Uratowane szczeżuje odwdzięczą się nam oczyszczając wodę w jeziorze
Fot. Andrzej Kepel
Pod koniec października 2000 roku rozpoczęto spuszczanie wody z Jeziora Maltańskiego w Poznaniu. Gdy obniżał się poziom wody, odłowiono ryby (przynajmniej te większe - reszta stała się pokarmem kilku tysięcy mew, głównie śmieszek, które od lat chętnie odwiedzają ten zbiornik). Łatwo dostępny pokarm spowodował dodatkowy nalot ptaków. Odsłonięte dno pokazało, że spuszczenie wody było również tragiczne w skutkach dla bardzo licznie występujących w Malcie małży - szczeżuj pospolitych (Anodonta anatina). Część z nich wyschła, wiele zostało zjedzonych przez ptaki: mewy, sroki, wrony i gawrony, a niektóre prawdopodobnie przetrwają zagrzebane w mule. Na prośbę mieszkańców Poznania, którym żal było ginących zwierzątek, „Salamandra” postanowiła wyratować przynajmniej część maltańskiej populacji.

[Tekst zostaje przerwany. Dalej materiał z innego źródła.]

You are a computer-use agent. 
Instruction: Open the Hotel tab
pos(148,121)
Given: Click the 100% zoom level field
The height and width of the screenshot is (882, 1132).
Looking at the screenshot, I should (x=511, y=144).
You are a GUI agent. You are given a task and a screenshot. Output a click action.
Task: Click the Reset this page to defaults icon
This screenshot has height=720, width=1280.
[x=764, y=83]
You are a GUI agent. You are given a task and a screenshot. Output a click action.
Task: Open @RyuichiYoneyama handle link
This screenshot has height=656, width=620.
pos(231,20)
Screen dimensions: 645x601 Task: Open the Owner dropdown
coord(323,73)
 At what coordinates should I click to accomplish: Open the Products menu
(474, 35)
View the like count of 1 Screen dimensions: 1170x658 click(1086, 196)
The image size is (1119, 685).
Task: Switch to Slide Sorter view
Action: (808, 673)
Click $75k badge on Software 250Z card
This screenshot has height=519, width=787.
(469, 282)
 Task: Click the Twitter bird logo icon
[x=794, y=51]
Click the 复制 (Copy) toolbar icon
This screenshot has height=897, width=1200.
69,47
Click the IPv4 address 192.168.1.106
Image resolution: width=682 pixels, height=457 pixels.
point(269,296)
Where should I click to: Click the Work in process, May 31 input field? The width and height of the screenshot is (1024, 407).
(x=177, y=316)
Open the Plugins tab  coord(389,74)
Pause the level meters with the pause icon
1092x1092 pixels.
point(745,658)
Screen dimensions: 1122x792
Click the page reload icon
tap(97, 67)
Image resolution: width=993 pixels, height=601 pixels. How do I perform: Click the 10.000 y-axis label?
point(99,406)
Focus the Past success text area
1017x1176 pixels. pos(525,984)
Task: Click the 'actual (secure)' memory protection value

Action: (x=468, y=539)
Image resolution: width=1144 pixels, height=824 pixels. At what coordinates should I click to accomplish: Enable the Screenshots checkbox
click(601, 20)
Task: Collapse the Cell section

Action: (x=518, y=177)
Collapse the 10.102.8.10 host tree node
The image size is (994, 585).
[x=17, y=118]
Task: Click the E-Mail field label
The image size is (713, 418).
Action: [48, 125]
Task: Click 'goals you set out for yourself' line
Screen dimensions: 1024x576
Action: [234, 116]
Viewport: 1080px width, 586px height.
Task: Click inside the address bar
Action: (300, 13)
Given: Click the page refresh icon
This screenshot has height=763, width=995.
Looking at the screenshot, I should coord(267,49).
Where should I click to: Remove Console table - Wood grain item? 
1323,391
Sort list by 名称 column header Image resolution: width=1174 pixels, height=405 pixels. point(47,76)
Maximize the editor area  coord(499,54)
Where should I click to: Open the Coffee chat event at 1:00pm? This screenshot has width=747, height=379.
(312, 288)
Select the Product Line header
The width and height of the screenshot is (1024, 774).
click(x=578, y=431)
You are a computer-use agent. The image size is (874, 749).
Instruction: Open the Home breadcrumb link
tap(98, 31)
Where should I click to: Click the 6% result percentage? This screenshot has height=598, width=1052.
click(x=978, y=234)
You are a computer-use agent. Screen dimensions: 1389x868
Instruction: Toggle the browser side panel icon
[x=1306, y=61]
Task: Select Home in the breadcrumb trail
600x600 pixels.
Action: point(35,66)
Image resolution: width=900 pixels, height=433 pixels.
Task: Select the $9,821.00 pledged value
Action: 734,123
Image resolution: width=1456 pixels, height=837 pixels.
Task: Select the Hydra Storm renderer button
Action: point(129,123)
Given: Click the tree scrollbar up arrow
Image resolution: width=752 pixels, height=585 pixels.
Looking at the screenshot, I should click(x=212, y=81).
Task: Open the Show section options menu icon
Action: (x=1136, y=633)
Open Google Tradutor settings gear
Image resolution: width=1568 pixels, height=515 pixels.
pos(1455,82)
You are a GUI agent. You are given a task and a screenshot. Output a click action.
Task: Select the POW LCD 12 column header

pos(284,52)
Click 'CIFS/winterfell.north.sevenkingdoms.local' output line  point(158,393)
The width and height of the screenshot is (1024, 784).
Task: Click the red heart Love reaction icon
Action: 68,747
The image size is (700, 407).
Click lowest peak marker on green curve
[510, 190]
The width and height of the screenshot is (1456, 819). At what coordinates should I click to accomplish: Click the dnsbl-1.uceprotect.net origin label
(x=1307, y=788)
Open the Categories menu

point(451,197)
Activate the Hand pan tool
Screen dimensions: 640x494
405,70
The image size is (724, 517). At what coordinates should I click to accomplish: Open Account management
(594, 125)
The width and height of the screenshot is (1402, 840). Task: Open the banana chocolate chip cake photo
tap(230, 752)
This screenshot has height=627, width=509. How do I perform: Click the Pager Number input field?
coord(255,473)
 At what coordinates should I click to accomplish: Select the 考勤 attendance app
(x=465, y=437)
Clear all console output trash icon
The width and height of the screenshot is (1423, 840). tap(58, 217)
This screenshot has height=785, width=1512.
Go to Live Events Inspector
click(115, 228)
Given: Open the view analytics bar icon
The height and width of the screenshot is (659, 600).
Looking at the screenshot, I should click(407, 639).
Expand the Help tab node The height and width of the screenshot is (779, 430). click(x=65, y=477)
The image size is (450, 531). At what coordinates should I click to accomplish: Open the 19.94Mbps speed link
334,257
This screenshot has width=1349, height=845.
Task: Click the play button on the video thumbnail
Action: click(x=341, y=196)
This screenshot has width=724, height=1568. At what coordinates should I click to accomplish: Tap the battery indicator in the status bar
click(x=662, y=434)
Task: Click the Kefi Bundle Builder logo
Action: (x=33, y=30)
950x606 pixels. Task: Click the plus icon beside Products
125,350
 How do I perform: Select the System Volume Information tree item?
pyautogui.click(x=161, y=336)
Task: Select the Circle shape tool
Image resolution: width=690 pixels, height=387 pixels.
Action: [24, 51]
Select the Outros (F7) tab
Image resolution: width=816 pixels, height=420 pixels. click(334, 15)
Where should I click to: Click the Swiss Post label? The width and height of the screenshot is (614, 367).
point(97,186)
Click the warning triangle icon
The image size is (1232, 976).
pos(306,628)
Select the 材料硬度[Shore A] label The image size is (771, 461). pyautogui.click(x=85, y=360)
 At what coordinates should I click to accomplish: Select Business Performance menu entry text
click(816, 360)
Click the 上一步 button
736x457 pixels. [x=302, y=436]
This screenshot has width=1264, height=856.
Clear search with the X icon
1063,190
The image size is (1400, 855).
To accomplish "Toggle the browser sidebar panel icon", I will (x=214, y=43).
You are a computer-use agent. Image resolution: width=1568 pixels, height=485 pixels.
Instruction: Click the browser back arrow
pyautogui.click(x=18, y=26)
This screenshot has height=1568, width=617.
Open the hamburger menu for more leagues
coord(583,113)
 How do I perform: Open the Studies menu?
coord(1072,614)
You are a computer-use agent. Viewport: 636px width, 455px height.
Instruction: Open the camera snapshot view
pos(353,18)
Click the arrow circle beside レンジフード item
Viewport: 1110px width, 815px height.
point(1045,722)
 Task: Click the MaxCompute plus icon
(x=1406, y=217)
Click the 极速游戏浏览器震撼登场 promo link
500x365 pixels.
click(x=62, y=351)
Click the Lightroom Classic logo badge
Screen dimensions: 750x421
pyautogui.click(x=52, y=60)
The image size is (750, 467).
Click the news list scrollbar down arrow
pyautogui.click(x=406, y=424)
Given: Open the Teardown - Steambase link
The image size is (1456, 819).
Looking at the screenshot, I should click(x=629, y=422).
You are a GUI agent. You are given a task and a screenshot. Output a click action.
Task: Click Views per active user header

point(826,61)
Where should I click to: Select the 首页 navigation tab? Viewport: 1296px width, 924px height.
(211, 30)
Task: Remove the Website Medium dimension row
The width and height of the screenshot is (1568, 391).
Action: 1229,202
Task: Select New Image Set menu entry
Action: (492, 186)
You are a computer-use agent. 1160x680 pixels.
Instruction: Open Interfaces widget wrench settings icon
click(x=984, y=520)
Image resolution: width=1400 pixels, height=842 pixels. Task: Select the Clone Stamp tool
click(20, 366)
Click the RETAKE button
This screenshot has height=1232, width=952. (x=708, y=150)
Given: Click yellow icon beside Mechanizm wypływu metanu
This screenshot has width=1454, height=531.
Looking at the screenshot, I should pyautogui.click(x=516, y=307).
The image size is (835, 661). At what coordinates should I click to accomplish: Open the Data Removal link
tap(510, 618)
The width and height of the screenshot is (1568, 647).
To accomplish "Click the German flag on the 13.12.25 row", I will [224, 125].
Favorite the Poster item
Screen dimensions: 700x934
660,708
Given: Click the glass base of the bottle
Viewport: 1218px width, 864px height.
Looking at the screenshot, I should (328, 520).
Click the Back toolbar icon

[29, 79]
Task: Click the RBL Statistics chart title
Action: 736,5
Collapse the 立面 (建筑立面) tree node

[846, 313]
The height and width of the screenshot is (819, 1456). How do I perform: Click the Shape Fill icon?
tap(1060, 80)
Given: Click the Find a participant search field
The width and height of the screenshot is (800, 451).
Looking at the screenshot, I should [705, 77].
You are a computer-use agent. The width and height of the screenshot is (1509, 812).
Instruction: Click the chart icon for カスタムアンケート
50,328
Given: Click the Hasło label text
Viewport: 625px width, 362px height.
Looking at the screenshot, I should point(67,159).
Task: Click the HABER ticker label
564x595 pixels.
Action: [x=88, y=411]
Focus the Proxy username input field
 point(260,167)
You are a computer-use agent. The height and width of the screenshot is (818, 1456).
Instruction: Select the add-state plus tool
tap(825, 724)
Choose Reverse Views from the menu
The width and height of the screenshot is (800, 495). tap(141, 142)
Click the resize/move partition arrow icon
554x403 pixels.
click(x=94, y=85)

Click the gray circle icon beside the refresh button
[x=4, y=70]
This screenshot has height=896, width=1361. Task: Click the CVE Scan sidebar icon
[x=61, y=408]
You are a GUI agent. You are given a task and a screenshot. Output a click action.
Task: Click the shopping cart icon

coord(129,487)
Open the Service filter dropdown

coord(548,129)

Na początku listopada zorganizowaliśmy akcję zbierania szczeżuj z odsłoniętego dna jeziora i przenoszenia ich w miejsca, z których woda nie ustąpiła. W sumie, podczas kilku godzin pracy, przy pomocy niezastąpionych wolontariuszy, w zimnie i deszczu, zebraliśmy kilka tysięcy mięczaków. Mamy nadzieję, że uratowane przez nas osobniki, razem z zagrzebanymi w mule oraz larwami napływającymi ze zbiorników położonych w górze biegu Cybiny, po napełnieniu Malty zdołają w krótkim czasie odtworzyć w jeziorze silną populację tych małży.